Cancer uses multiple pathways to evade the immune system, and Glyco-Immune Checkpoints are a significant and under-appreciated axis of immunosuppression in cancer. Glyco-Immune Checkpoint receptors function as “off switches” on immune cells, inhibiting immune activity after sensing specific glycan patterns. Tumors exploit Glyco-Immune Checkpoints through the alteration of glycans on the surface of their cells, impairing both innate and adaptive immune cells and resulting in a broad, comprehensive suppression of the anti-tumor immune response. Glyco-Immune Checkpoints had been overlooked relative to other anti-cancer strategies due to the complexity of glycoscience, and, until recently, the lack of scientific tools to demonstrate their relevance to immuno-oncology. Palleon has assembled the technologies needed to overcome these barriers and make drug development in this field possible.
Glyco-Immune Checkpoints can be targeted by either impairing the tumor cell surface glycan function, or blocking the receptors on immune cells that sense the tumor glycans. Palleon has developed two platforms, CONVERGENCE and EAGLE to pursue each approach.
Palleon’s CONVERGENCE platform enables the efficient development of drugs that target Glyco-Immune Checkpoint receptors on immune cells. One of the key challenges for drug development in this area is the significant differences that exist between human and mouse biology. The Siglecs are the largest and most important family of Glyco-Immune Checkpoint receptors. Human beings have ten Siglecs unique to humans, while mice have five Siglecs unique to mice. Consequently, traditional mouse models cannot be used effectively to target this pathway. Palleon’s CONVERGENCE platform addresses these human-mouse differences by integrating human biology into every step of the drug development process, including target validation, in vitro models, in vivo models and translational research. In this manner, the CONVERGENCE platform enables Palleon to overcome human-mouse differences and target the Siglecs as a new class of receptors for antibody therapeutics.
Palleon’s EAGLE platform enables the development of drugs that inhibit Glyco-Immune Checkpoints by disabling the immunosuppressive function of tumor cell surface glycans. The critical challenge in this area arises from the complexity, heterogeneity and rapidly evolving nature of the tumor glycans.

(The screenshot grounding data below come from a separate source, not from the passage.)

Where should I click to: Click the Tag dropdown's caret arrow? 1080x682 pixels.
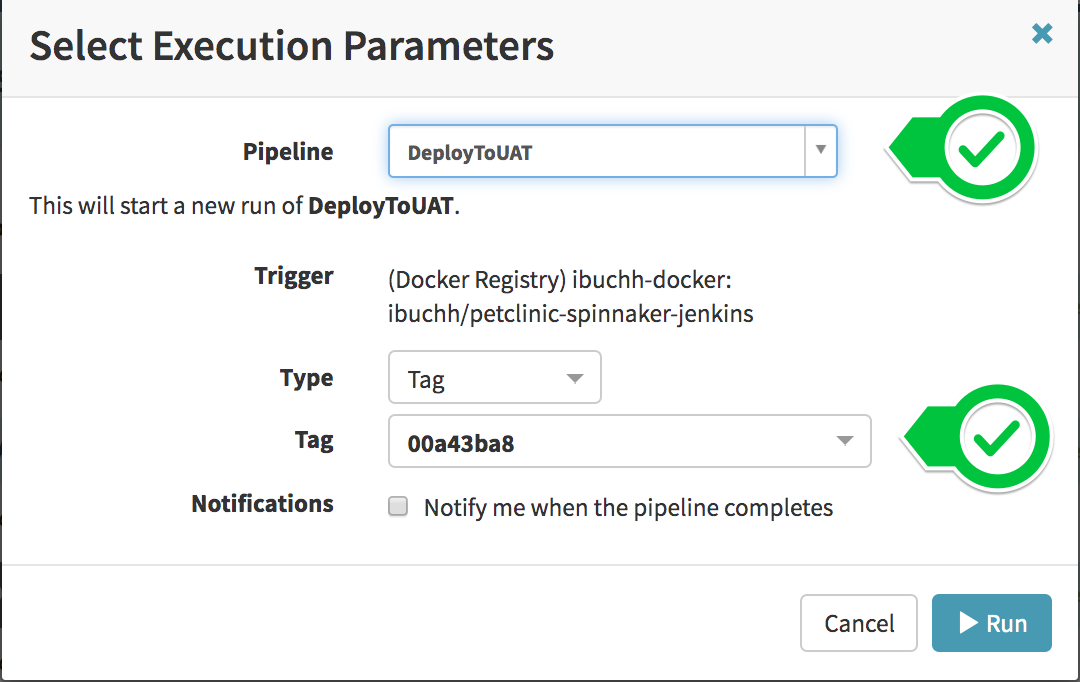(x=844, y=441)
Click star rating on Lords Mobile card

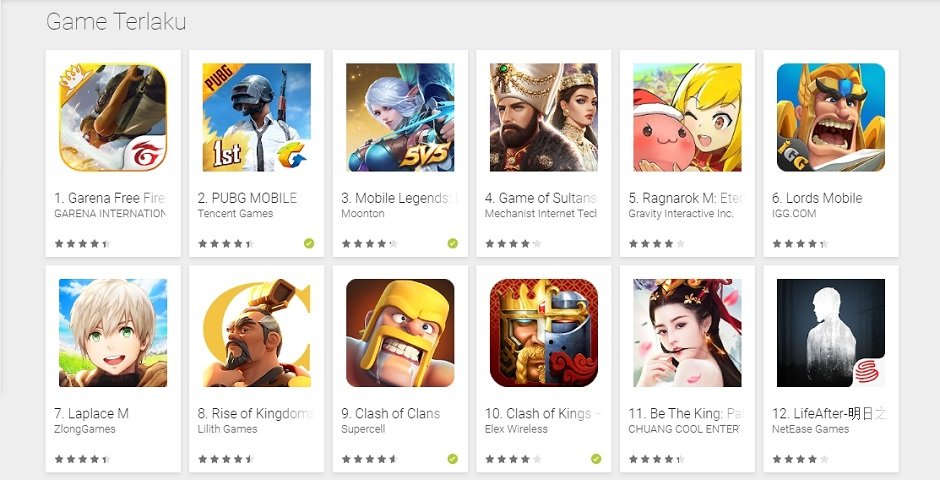click(x=800, y=244)
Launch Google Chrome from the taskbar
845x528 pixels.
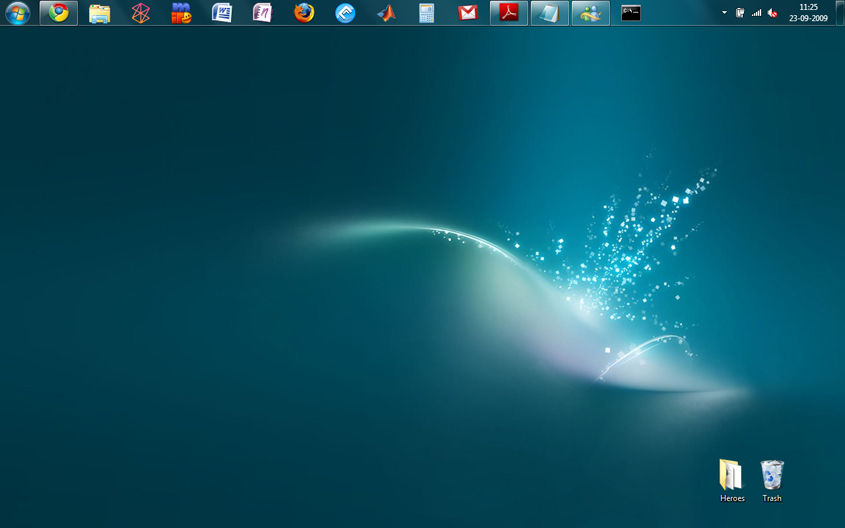tap(59, 13)
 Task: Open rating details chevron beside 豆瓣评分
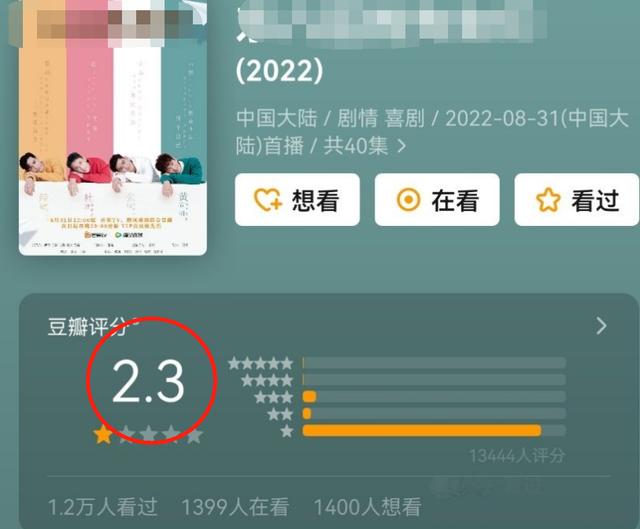601,326
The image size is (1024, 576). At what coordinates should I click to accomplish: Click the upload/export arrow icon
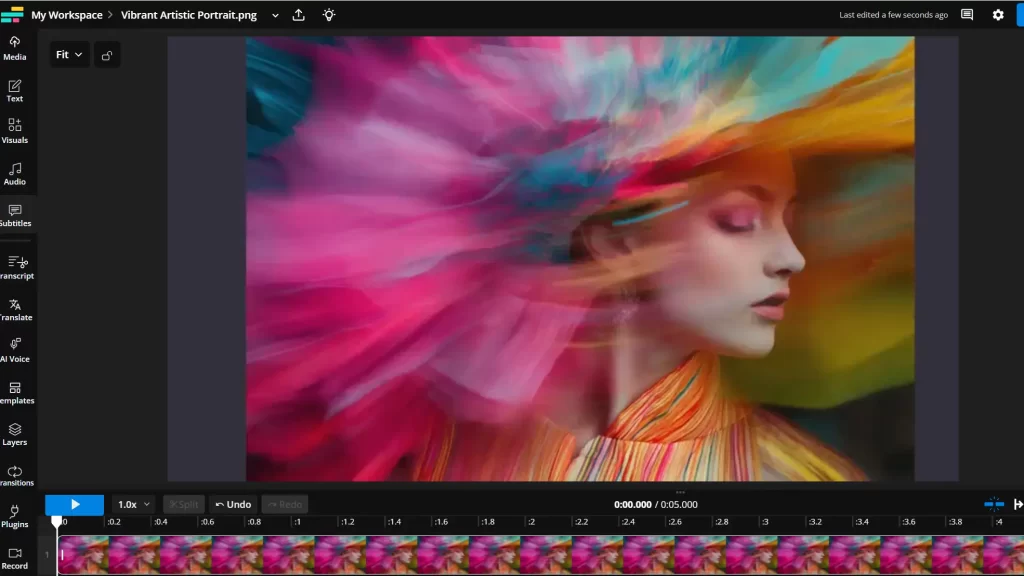[299, 15]
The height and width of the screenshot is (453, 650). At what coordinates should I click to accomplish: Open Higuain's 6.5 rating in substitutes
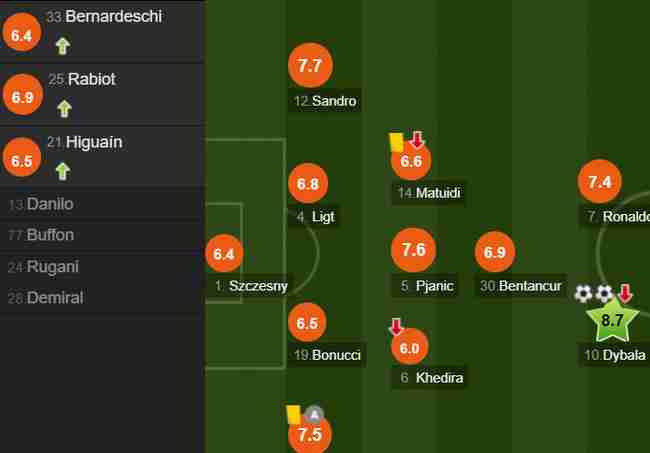pos(22,157)
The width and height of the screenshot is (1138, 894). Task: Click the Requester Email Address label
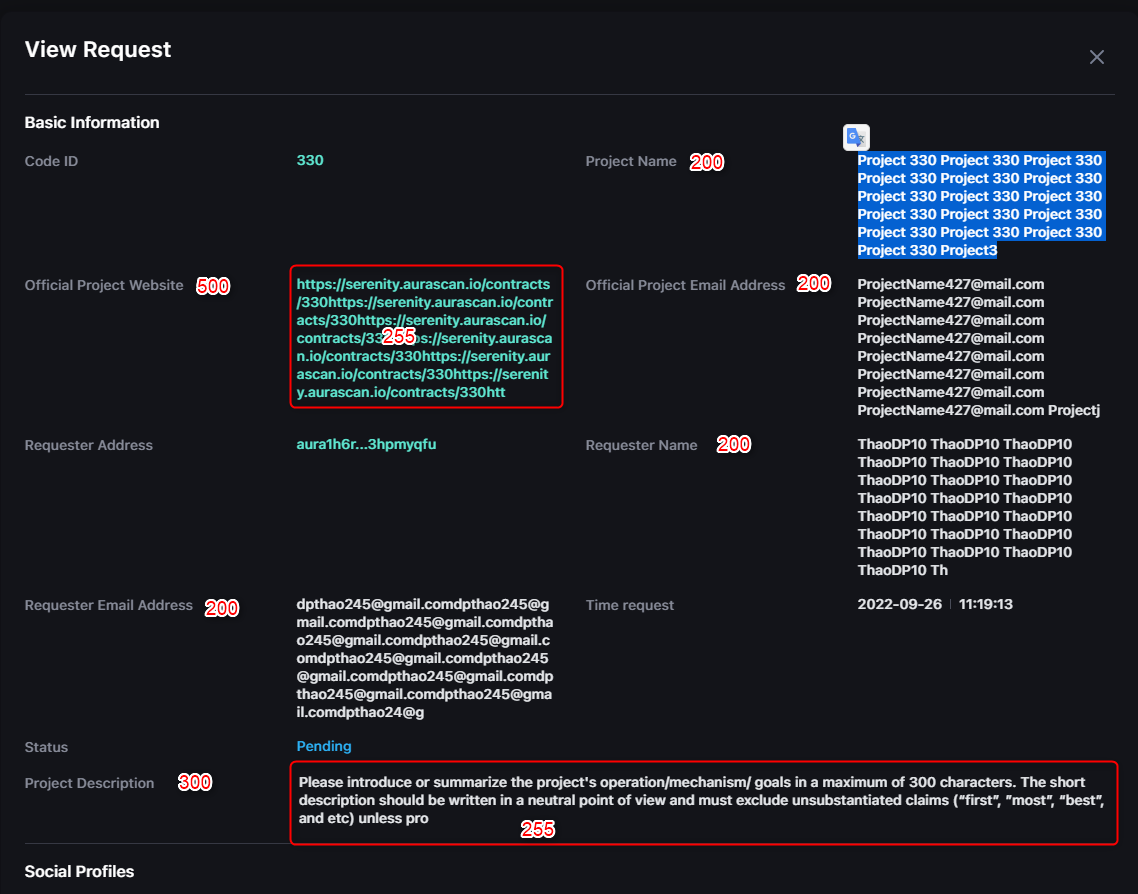tap(107, 605)
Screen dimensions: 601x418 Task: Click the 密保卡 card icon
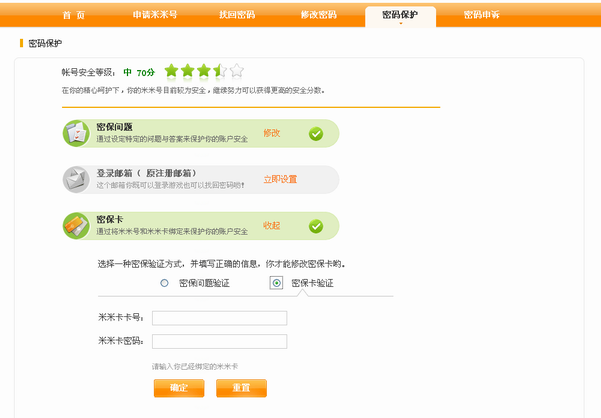click(76, 226)
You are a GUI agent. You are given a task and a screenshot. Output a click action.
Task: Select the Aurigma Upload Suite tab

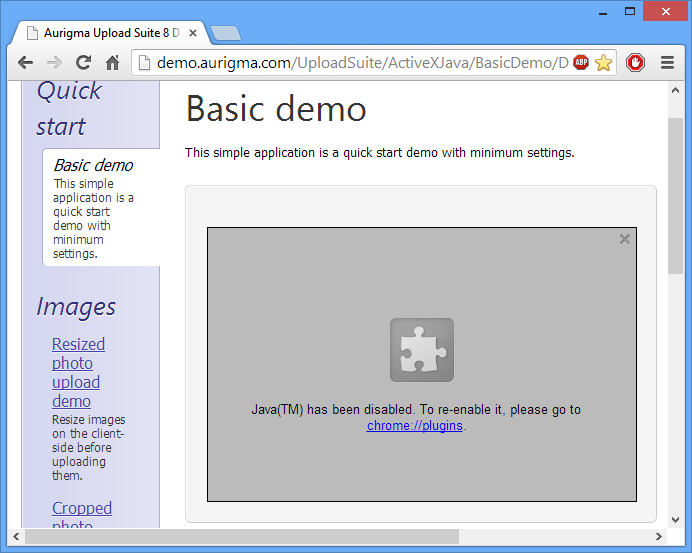coord(105,33)
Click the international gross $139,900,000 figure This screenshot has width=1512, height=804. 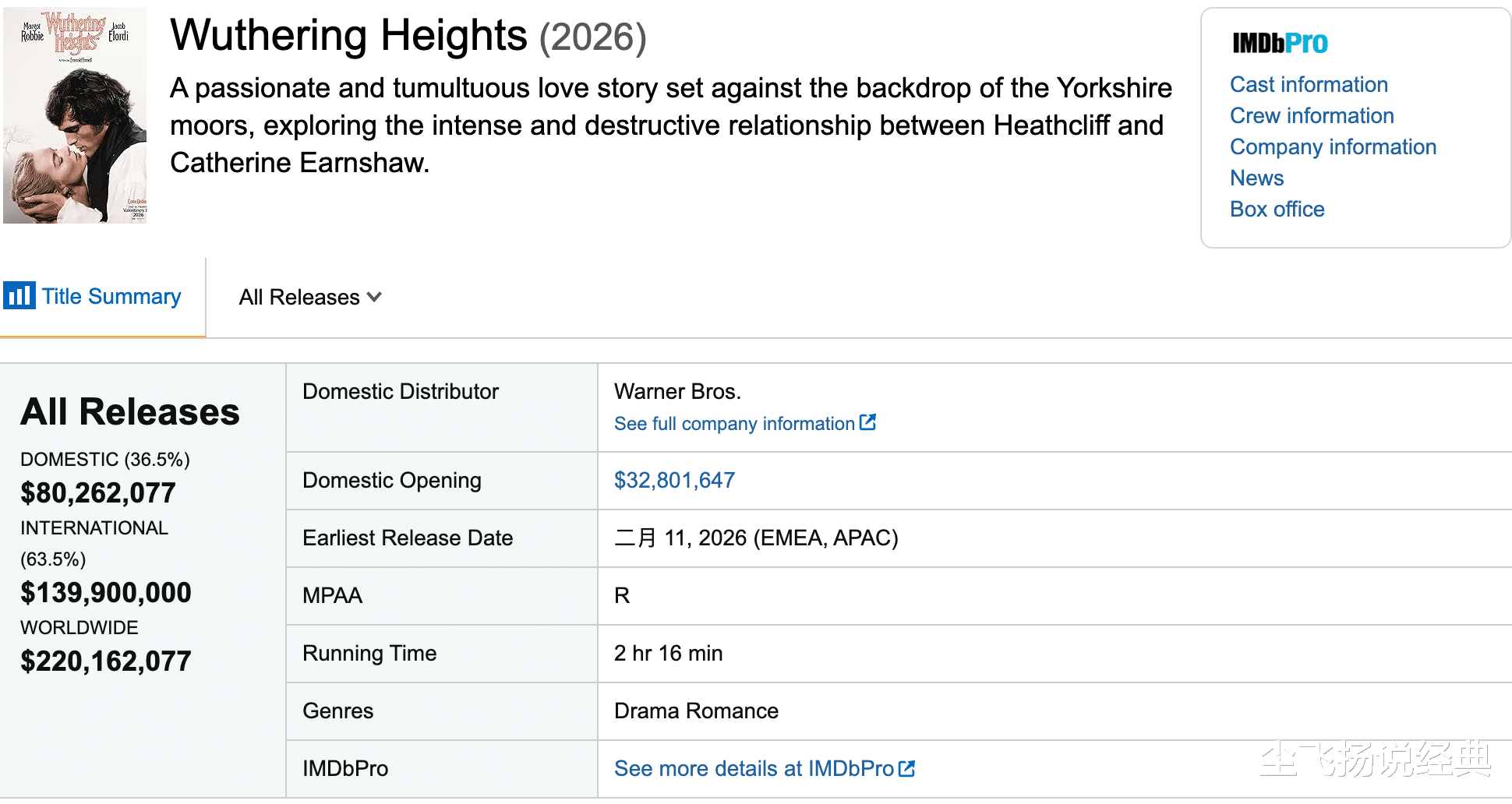click(105, 593)
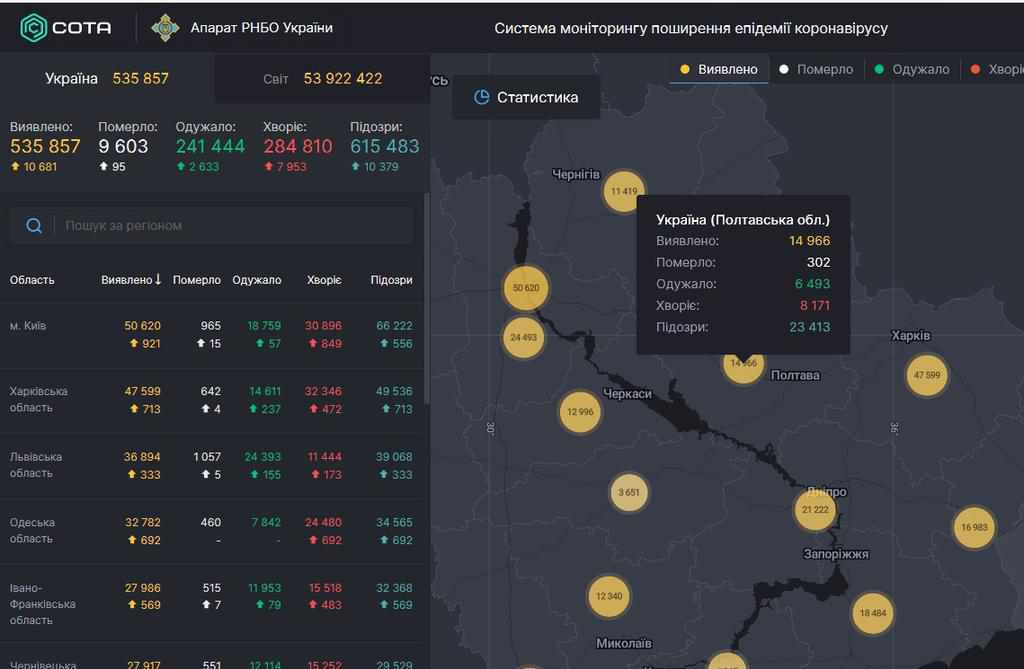Click the COTA logo icon
Screen dimensions: 1024x669
(x=34, y=28)
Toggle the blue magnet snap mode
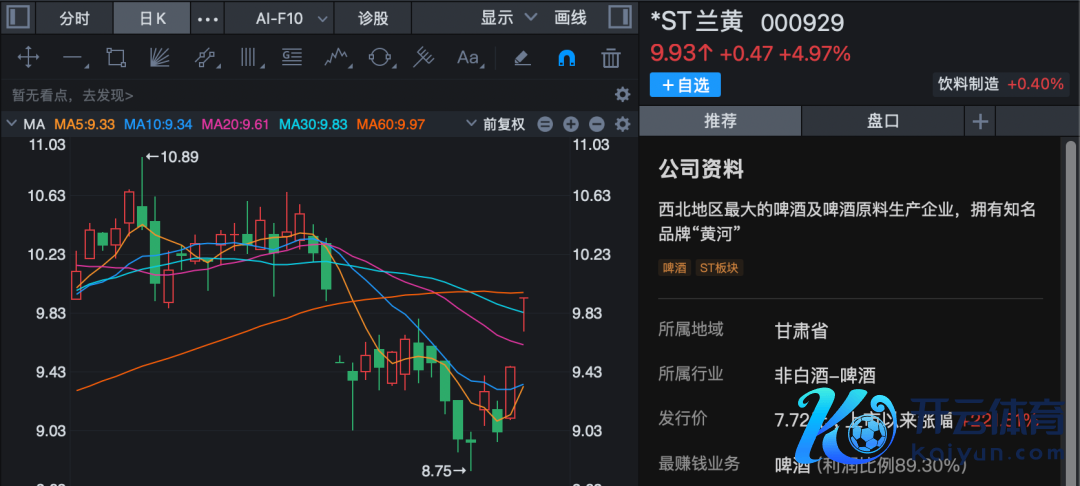The height and width of the screenshot is (486, 1080). 566,58
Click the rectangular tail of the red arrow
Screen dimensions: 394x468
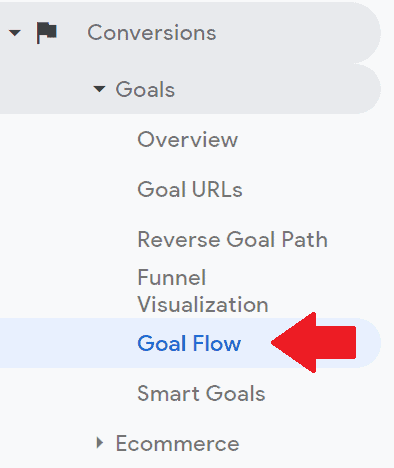coord(336,343)
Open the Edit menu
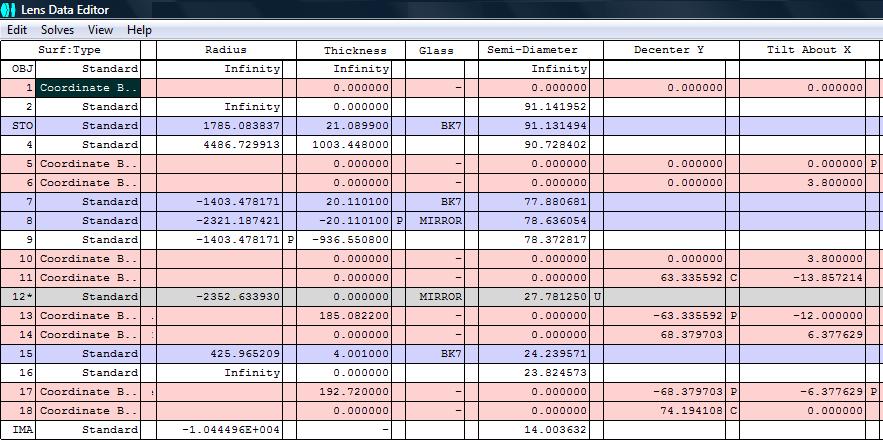 (x=17, y=30)
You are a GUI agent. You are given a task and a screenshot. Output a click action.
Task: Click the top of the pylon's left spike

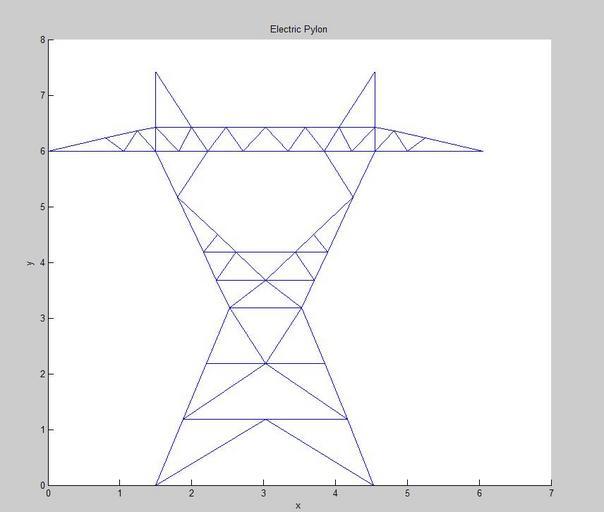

Palleon’s EAGLE platform employs an enzyme/antibody bi-specific construct, which removes terminal sialic acids, the molecules that are responsible for suppressing the immune system, from cancer cell surface glycans in the tumor micro-environment. This enzymatic approach uniquely overcomes tumor glycan heterogeneity. EAGLE makes tumors vulnerable to both innate and adaptive immune responses, which is critical for targeting patients who are resistant to current therapies.
Palleon’s HYDRA platform is a proprietary patient stratification technology that enables the selection of patients based on the unique glycan signature, or glyco-code of each tumor.
Palleon’s three platforms, CONVERGENCE, EAGLE and HYDRA will facilitate the development of therapeutics that address a wide range of cancer patient populations.
Palleon has several cancer drug discovery programs underway. Beyond oncology, other important areas where Glyco-Immune Checkpoints may play a role include infectious diseases, neurodegeneration, inflammation and fibrosis.